Some of the essential structural requirements for the enzymatic reaction of pure human renin acting on pure human and rat angiotensinogen and on their synthetic tetradecapeptide substrates were investigated. The five carboxy terminal amino acids of synthetic tetradecapeptides played a significant role in substrate recognition and/or hydrolysis by human renin. Kinetic constants Km, Kcat and kcat/Km of the various human renin assays were different according to the substrate used. The presence of either an asparagine or a threonine residue in the S'4 renin subsite did not affect significantly the kinetic constant values.
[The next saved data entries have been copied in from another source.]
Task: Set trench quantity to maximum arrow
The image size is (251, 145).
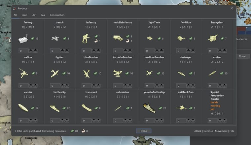Action: [x=67, y=51]
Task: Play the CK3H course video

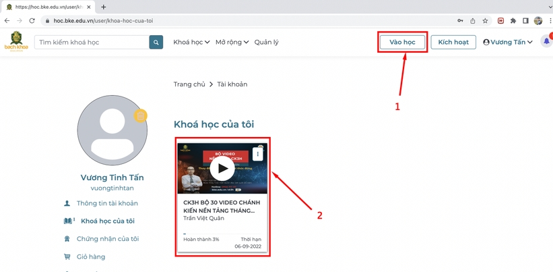Action: pyautogui.click(x=222, y=169)
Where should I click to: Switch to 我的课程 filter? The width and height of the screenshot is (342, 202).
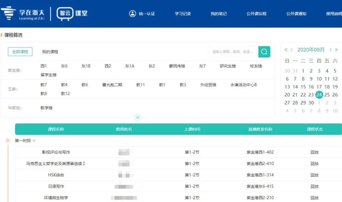point(50,52)
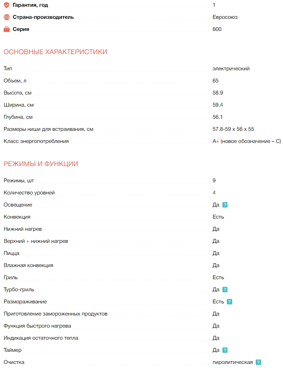Click the Евросоюз country value
Screen dimensions: 283x374
tap(225, 17)
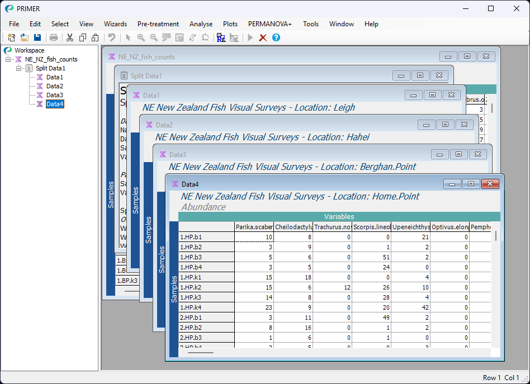The height and width of the screenshot is (384, 530).
Task: Click the Data4 horizontal scrollbar thumb
Action: pyautogui.click(x=200, y=353)
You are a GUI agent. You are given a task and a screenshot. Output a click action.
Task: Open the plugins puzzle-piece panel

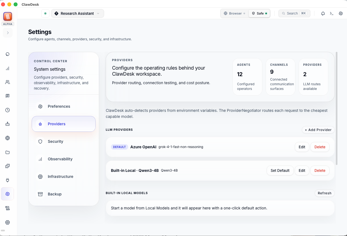(x=7, y=166)
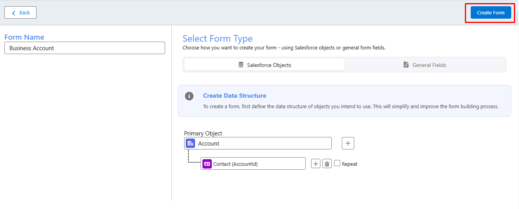Click the document icon on General Fields

(x=406, y=65)
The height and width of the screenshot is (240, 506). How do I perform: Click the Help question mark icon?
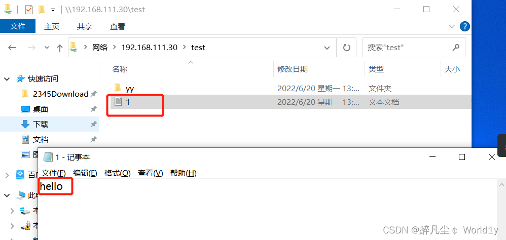pos(465,26)
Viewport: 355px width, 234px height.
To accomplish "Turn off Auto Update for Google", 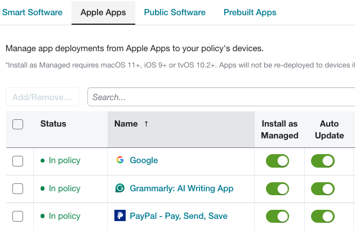I will click(x=323, y=161).
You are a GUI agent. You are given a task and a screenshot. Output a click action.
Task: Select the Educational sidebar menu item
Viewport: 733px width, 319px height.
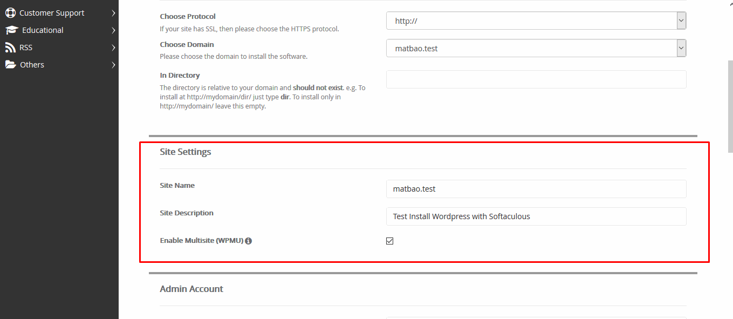(x=43, y=30)
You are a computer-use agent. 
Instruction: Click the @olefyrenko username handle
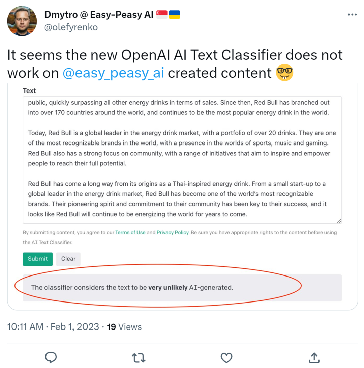pyautogui.click(x=71, y=27)
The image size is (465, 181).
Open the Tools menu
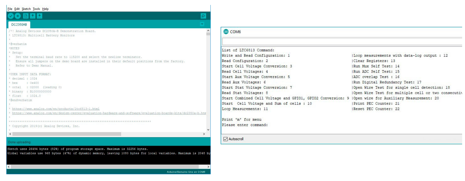36,9
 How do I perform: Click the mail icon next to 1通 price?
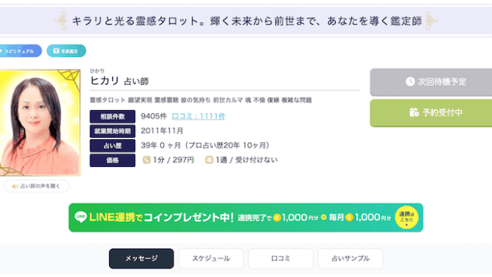[209, 160]
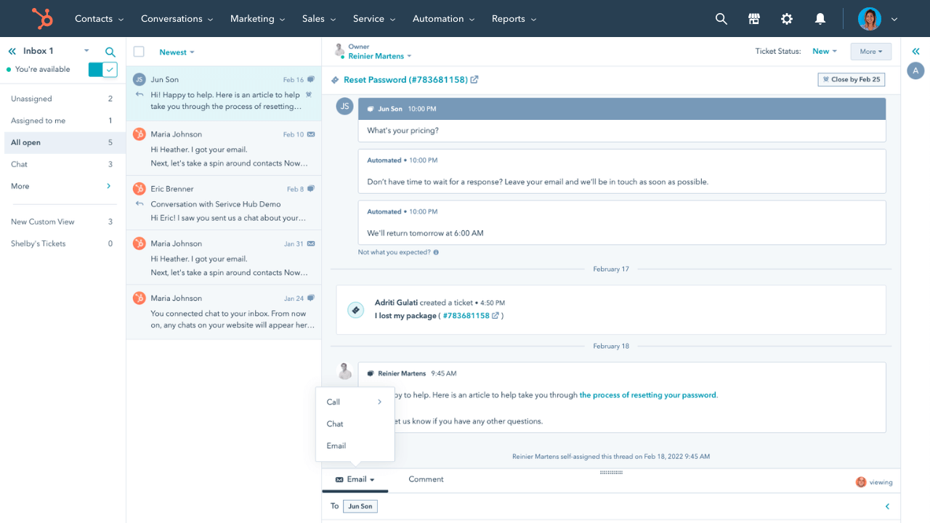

A tyrosine residue, rather than a histidine residue, in the S'3 renin subsite gave the best synthetic substrate studied. When tyrosine residue was present in the S'2 renin subsite an important decrease in kcat was observed. Human angiotensinogen was hydrolysed by human renin with lower Km and kcat values than those measured with human and porcine synthetic substrates, suggesting that the 3-dimensional structure of human angiotensinogen plays a key role in the hydrolysis. This finding was supported by assays performed with rat angiotensinogen, which was cleared by human renin with the same kcat value as rat tetradecapeptide, but with a 49-fold lower Km. Between human and rat angiotensinogen a kcat/Km value of only 2-fold higher has been found in the renin assay using human substrate.